Posted by Rich Gordon 1:51:17 PM
Knight Ridder and the "New Newspaper"

Having spent more than nine years at Knight Ridder's Miami Herald, I've been watching the fallout from investors' recent calls for the company to put itself up for sale in order to produce better financial returns for shareholders. So I found it interesting when an illustrious group of Knight Ridder alumni issued a public call (via a blog) to "reassert" John Knight's belief "that excellent journalism is good business."

I really want to be sympathetic to their point of view. The signers of the petition are right that in the name of shareholder value, Knight Ridder has already reduced the quality of its papers' journalism. But investors' demands for high profits are not, at the core, what is ailing the newspaper industry. And, unfortunately, investing in more "excellent journalism" (as journalists define it) won't cure these ills. Even if investors suddenly lowered their profit expectations, Knight Ridder and other newspaper companies would be faced with declining (and aging) print readership, advertiser migration to the Web, and print revenues that aren't keeping up with print expenses. These realities would persist even under Jay Rosen's "imaginary" outcome: Knight Ridder seeking local buyers for each of its papers.

The week after General Motors announced plans to lay off 30,000 workers, it's hard not to draw parallels between newspapers and the auto industry. GM has had 30 years -- since the first wave of high-quality Japanese cars started becoming popular with U.S. consumers -- to adjust its business model. The newspaper industry doesn't have 30 years. It desperately needs to find new business models for electronic distribution that will generate the revenue needed to support the cost of creating content. The components of a "new newspaper" online strategy are becoming clear:

  • Create new content in niches (such as business and sports) where the cost already can be supported by online advertising.
  • Find ways to enlist non-journalists (who can be paid little or nothing) as content creators -- or acquire sites that do this, as The New York Times did when it purchased About.com.
  • Think of the Web not as a place to build a new destination, but, instead, use it to solve the "old" media world's biggest content dilemma: the fact that many people who would value any particular piece of content never become aware that it exists. This means embracing RSS, seeking out blog links, submitting articles to Google Base, syndicating content to other sites, optimizing content for search engines (I still see many stories where the HTML title is something like "Newspaper Name: Local News" instead of the headline), delivering content to mobile platforms, etc.
  • Invest in technologies that enable targeting of ads based on content, demographics and user behavior.
  • Enable businesses to buy online ads themselves instead of going through sales representatives -- and take the time needed to train local merchants how to use these tools effectively.
  • Install Web analytics and ad-management systems that enable advertising managers to identify clusters of content (or clusters of users) that can attract the highest possible prices on a CPM basis.
  • Hire people who can sell online advertising effectively -- as a separate buy, rather than bundled with print ads.

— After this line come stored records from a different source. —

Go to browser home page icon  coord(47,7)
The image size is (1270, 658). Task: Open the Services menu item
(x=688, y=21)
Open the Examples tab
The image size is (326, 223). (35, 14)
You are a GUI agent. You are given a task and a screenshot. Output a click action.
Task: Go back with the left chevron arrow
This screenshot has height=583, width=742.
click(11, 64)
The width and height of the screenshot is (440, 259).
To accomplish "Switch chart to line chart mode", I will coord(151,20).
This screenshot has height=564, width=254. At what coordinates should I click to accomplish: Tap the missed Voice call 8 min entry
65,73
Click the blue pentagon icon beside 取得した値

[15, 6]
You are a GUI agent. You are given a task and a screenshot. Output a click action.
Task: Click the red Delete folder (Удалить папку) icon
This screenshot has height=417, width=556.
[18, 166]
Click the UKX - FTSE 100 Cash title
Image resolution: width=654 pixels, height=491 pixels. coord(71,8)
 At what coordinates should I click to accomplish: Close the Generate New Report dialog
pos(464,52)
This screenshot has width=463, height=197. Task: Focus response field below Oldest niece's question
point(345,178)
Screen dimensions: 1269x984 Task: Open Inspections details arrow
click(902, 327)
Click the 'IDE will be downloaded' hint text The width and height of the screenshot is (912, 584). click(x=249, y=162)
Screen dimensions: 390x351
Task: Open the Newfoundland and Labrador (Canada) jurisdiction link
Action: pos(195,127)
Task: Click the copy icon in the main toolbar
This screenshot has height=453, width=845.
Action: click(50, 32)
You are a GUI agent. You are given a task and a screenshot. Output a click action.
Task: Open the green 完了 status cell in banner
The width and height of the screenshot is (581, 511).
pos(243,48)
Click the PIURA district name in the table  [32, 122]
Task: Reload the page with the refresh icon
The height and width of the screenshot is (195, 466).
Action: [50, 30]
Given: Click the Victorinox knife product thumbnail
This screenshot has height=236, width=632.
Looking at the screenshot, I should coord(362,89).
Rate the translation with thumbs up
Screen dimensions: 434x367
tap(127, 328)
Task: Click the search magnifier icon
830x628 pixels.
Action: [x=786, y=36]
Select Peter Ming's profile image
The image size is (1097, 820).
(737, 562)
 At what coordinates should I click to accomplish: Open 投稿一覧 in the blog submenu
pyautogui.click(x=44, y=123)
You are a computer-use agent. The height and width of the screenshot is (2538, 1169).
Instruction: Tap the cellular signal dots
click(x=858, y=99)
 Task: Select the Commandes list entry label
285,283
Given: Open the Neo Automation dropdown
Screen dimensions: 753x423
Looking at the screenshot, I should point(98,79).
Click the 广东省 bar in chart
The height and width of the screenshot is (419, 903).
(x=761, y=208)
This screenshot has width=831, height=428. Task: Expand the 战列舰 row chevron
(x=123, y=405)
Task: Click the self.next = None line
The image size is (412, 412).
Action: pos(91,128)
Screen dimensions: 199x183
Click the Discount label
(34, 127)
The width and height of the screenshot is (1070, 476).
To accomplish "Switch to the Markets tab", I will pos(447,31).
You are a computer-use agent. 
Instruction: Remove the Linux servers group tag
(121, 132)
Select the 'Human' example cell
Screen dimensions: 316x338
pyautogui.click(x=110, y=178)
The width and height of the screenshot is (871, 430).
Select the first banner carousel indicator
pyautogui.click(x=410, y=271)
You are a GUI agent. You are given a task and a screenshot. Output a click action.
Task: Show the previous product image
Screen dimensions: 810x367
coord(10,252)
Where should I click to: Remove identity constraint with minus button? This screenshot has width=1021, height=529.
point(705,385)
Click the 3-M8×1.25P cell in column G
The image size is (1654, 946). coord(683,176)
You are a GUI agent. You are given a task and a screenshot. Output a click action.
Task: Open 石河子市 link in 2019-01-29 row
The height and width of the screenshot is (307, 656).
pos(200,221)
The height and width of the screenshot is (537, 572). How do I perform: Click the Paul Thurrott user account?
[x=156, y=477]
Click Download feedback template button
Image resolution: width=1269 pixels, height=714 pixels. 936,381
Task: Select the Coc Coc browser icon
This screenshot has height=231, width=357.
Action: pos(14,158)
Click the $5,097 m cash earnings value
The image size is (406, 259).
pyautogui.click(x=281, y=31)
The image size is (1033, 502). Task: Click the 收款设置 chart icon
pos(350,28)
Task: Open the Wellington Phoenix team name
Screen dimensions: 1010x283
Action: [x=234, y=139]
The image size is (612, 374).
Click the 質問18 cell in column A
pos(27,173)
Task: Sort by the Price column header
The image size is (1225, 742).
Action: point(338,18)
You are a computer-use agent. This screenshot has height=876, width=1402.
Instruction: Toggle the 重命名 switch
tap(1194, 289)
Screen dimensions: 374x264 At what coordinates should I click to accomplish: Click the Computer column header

Unfortunately, in the short run, each of these tactics will cost more money than it will generate. And even successful implementation will probably result in lower profit margins than newspaper company investors have historically wanted. But these tactics at least offer the hope of audience and revenue growth -- which it's clear cannot be achieved via the core print newspaper. Could the leadership of Knight Ridder (or another publicly traded newspaper company) ever persuade investors -- if not today's shareholders, new ones -- to accept lower profit margins in return for an online growth strategy? If not, a newspaper company's best hope is to merge with (or be acquired by) a company whose business model rests on distribution and/or online ad targeting.

Important as journalism is to our society, the future of publicly traded newspaper companies will not be determined by journalism "quality," but by investor confidence that the journalism is produced efficiently, reaches the largest possible audience and attracts the greatest possible ad revenue.